Released theatrically stateside by Miramax, Aria has had three problematic DVD releases in R1. Image Entertainent released a barebones anamorphic widescreen Dolby Digital 2.0 Surround DVD in 2002 that was reissued with a 5.1 soundtrack; however, both of these releases were of the shorter American version. Lightyear's 2008 DVD was a fullscreen DVD of the shorter version. Fortunately, the same company's new 1080p24 MPEG-4 AVC 1.78:1 widescreen transfer is of the longer cut and the barebones but high bitrate BD50 encode is quite beautiful. Sharpness and clarity varies depending on the episode with much eighties backlight and diffusion on view in some of the vignettes but this must be the best the film has looked on video.


Although the back cover specifies Dolby Digital 2.0 stereo, the mix is actually an uncompressed LPCM 2.0 encode of the Dolby Stereo track. Apart from the music, the filmmakers have different approaches to sound with the Roeg and Russell segments featuring directional effects while Temple's and Altman's feature more layered soundscapes.

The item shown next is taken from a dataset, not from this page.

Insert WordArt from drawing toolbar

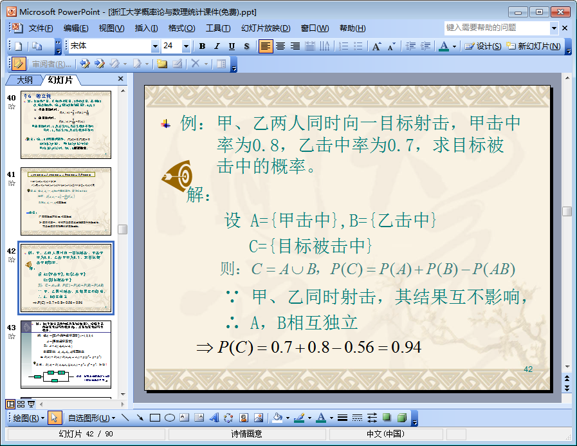pos(214,418)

There is some throwaway English dialogue in the Rigoletto episode but some French dialogue during the Godard sequence is not subtitled.

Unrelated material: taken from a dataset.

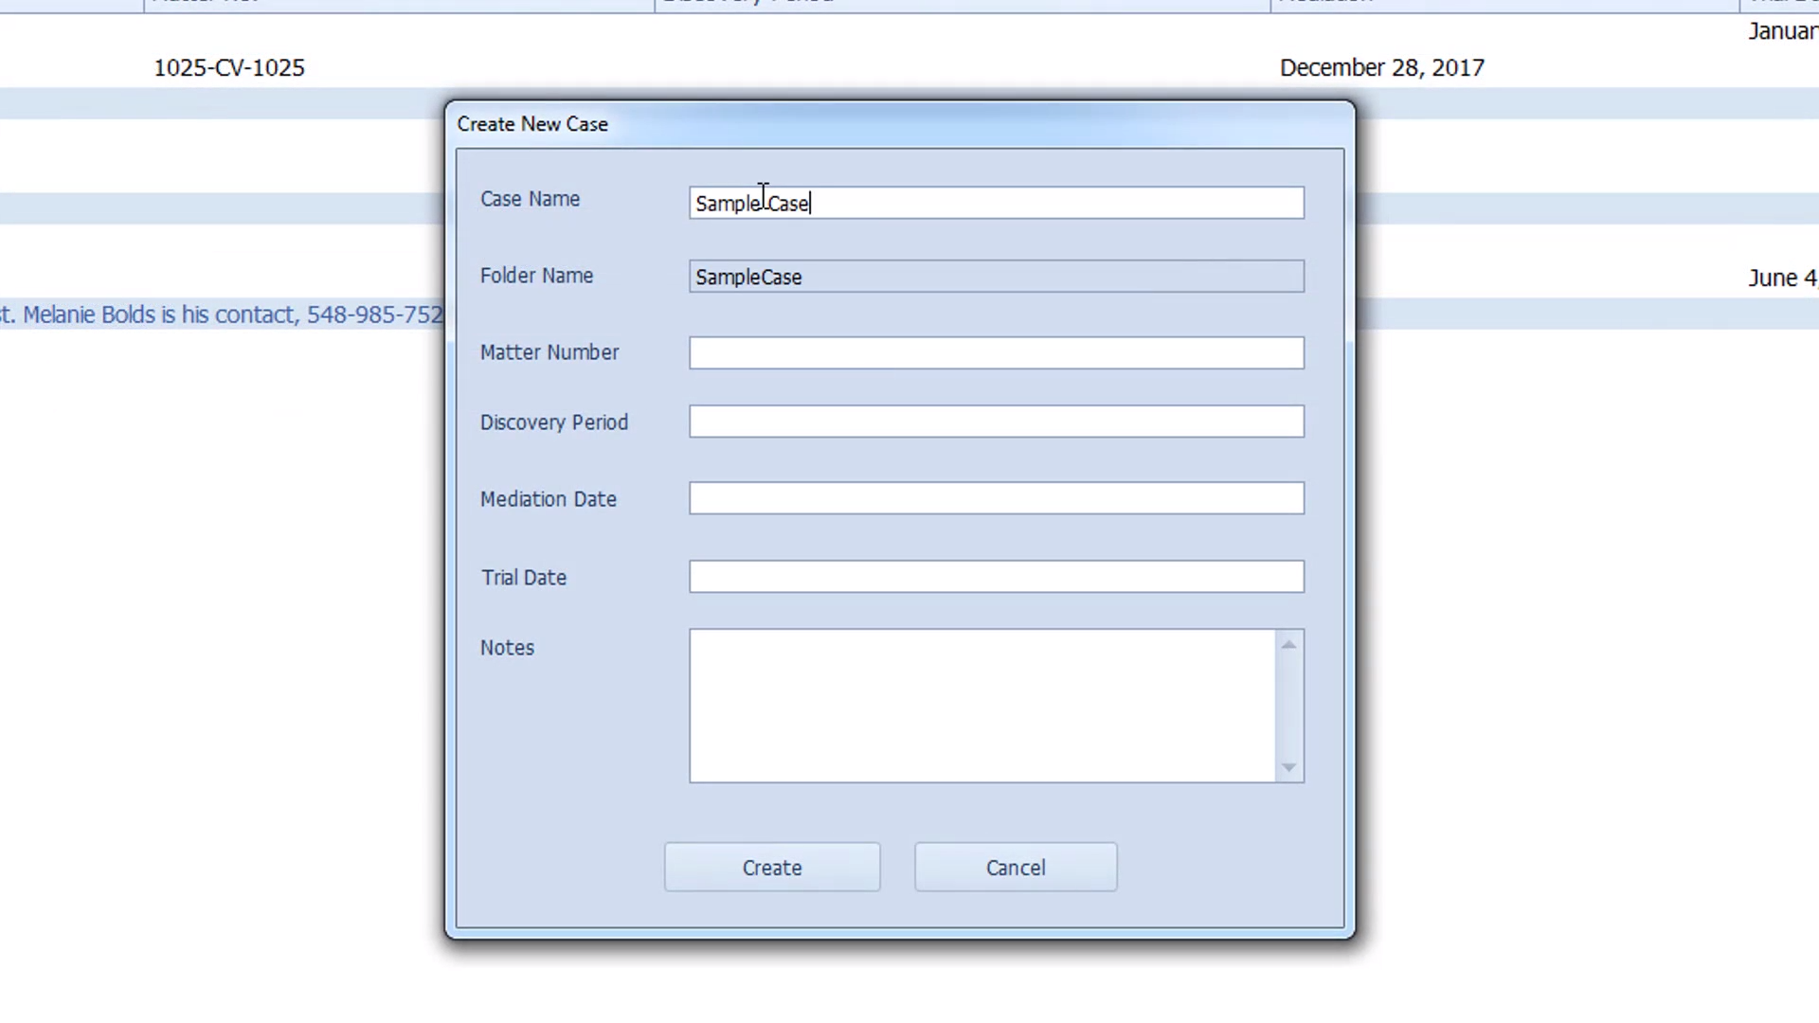
Task: Click the Notes field label
Action: 507,648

While the UK DVD from Second Sight featured a commentary from producer Don Boyd and lengthy featurette with interviews from Boyd, Roddam, Roeg, Russell, Sturridge, and Temple, Lightyear's Blu-ray only features still galleries for each segment; however, these do showcase the work of well-known photographers Lord Snowden, John Swannell, Diana Miller, Greg Gorman, Bob Carlos Clarke, Clare Muller, David Bailey, Annie Leibovitz, Terry O'Neill, Angus McBean, and Koo Stark, as well as the film's theatrical trailer and a start-up trailer for Tanna.


More likely nominated for the Cannes' Palme d'Or on the basis of its pedigree than its achievement, Aria is uneven but still highly enjoyable on an aesthetic level.